The events of recent days cast our minds back to St. Patrick’s Day when, just a block away from the Fifth Avenue parade, Bear Stearns did an about turn from boom times and plunged into insolvency.
The contrast between the exteriors of the steel and concrete towers that the likes of Bear, Lehman and Merrill Lynch have long inhabited, and the house of cards that in each case seems to have been the internal reality, has been pulled into sharp relief almost exactly six months since what some have described as the “St. Patrick’s Day Massacre.”
Top financial minds and talking heads have been comparing the current Wall Street implosion with the Great Depression and the railroad crash of the 1800s.

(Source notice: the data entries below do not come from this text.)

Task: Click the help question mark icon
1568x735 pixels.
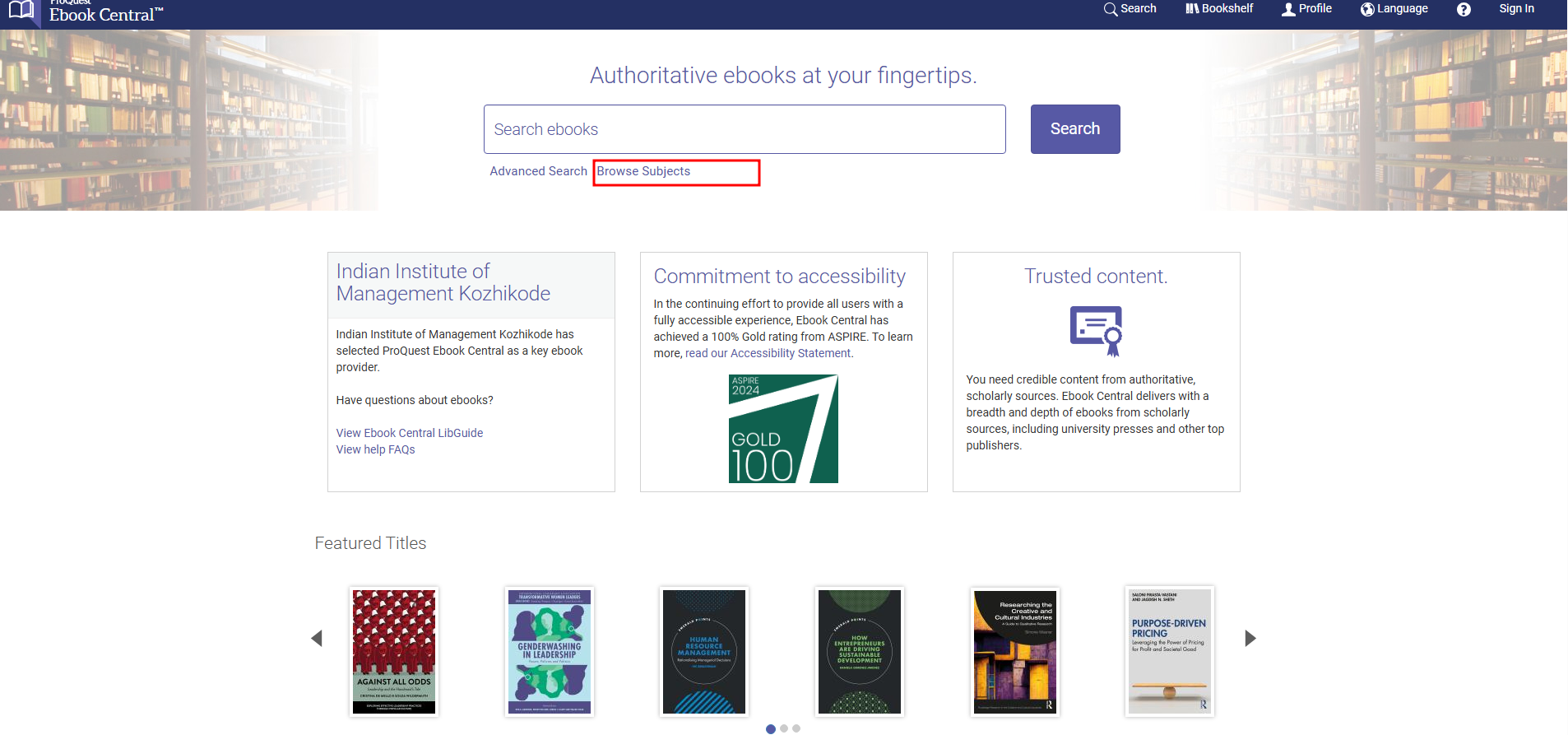Action: [1464, 10]
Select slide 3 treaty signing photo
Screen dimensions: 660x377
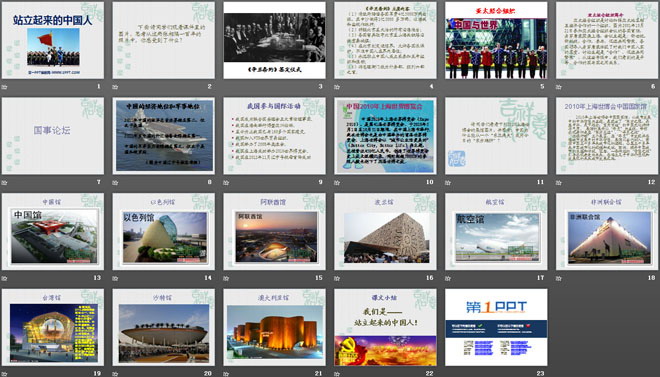[x=274, y=40]
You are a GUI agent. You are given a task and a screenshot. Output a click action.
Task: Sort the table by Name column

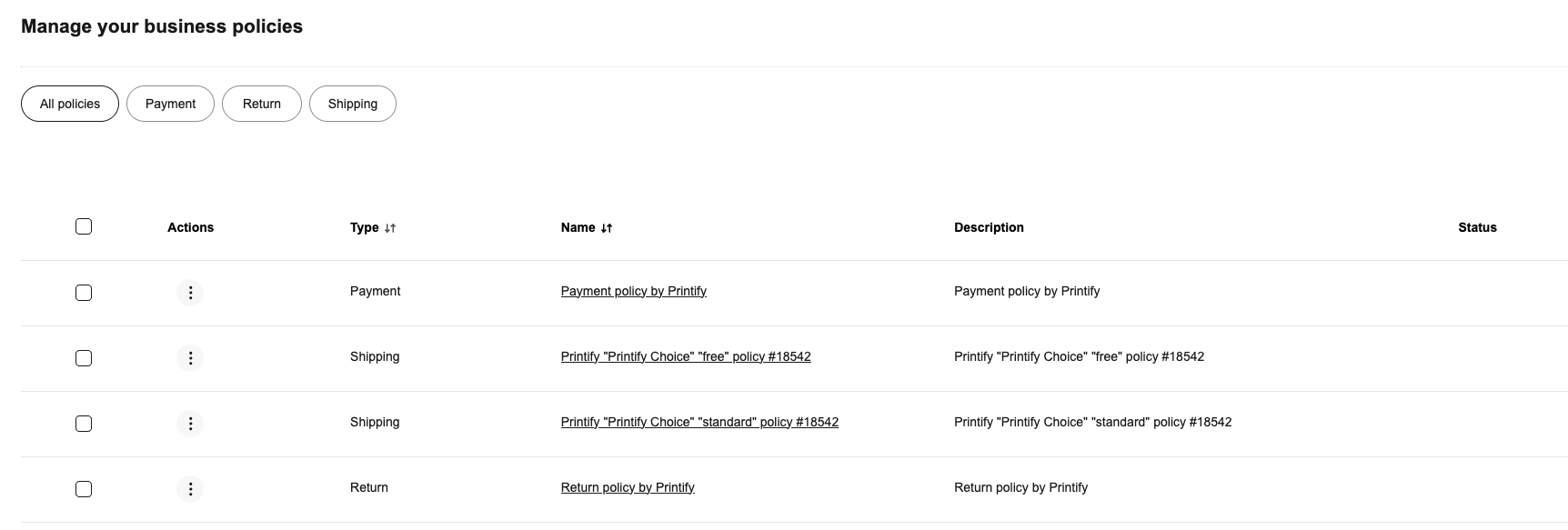click(587, 227)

It’s unclear if the current crisis will actually turn out to be the a 21st century equivalent but it is already pretty evident that at least some of those steering the course for America’s top financial houses have been doing so with something short of wise thinking and steady hands.

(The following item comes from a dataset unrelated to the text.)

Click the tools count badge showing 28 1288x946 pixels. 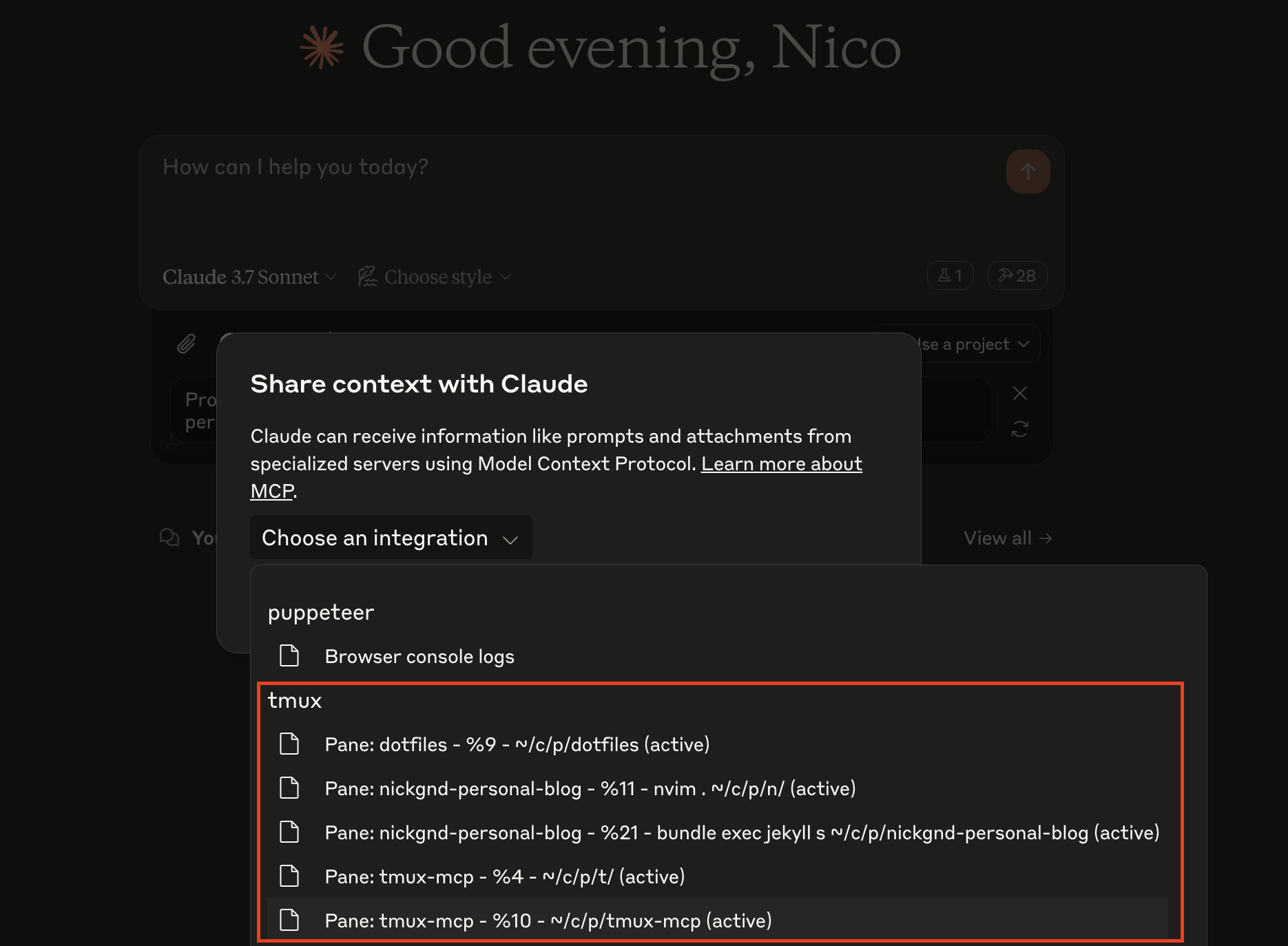point(1017,276)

And, of course, it will be the taxpayer, the ordinary voter, and the regular salaried employee, who will be paying the price for high flying hubris.
It is against this scary backdrop that the presidential campaigns have lately descended into tit-for-tat name calling, specious argument and downright silliness to the point that they are increasingly making themselves look irrelevant against the present economic situation and what some fear it will evolve into in the weeks and months ahead.
We more than ever need cogent argument and debate, practical proposals and a sense that those who would lead our country are serious about issues that won’t wait for them to play catch-up.
Higher ground campaigning would at least erve to remind the world that the United States, even though it might be taking some hard knocks, has the smarts, the will land the means to pull through a most worrying time.